Data for this exercise ->

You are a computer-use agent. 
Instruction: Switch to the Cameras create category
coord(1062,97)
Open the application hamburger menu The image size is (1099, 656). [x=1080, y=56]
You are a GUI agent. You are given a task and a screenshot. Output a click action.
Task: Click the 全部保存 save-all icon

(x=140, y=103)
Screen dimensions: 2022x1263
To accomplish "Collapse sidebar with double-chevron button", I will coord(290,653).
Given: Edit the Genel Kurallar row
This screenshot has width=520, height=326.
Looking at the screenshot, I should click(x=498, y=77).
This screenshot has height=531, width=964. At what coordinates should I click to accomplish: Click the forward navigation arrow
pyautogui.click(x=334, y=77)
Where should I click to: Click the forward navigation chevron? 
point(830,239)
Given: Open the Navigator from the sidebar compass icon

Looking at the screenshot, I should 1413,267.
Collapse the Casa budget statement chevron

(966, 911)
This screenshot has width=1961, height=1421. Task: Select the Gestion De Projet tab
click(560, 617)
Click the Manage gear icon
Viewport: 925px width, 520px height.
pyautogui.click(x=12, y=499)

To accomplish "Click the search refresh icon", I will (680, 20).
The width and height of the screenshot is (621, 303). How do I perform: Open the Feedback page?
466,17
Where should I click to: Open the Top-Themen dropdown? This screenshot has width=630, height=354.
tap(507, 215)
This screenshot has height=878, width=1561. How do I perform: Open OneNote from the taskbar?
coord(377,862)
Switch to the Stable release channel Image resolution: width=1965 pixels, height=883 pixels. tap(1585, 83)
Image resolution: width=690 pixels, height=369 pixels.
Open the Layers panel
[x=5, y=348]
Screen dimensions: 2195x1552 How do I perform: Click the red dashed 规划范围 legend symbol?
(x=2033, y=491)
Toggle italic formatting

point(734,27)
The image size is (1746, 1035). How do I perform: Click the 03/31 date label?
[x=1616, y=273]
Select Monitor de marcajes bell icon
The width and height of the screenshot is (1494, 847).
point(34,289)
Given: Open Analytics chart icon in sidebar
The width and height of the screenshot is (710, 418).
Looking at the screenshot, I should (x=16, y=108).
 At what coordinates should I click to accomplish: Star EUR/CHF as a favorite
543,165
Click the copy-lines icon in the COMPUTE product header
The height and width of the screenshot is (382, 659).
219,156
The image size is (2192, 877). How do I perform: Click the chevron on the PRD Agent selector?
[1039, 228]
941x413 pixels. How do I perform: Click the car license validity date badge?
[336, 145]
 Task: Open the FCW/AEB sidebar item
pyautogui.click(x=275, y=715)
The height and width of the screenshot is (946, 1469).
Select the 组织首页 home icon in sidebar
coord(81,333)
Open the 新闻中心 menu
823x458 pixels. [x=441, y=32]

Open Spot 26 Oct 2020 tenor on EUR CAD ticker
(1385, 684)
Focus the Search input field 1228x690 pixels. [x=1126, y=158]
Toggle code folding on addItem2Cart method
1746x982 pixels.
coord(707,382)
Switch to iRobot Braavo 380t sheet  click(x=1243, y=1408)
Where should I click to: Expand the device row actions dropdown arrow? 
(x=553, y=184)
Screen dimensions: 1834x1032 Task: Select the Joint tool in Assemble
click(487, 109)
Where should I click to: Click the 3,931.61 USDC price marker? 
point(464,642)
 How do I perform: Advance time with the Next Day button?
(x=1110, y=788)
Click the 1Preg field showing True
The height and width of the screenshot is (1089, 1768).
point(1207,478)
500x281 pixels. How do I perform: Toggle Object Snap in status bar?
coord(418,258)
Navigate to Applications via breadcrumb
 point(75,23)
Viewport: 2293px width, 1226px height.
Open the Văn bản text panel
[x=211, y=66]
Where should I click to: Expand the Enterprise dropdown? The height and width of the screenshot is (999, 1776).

Task to complete -> Wherever the string "will" occurs in the records, copy the line it is in.

Task solution ->
To accomplish "Collapse sidebar with double-chevron button", I will coord(290,653).
To accomplish "Click the search refresh icon", I will (680, 20).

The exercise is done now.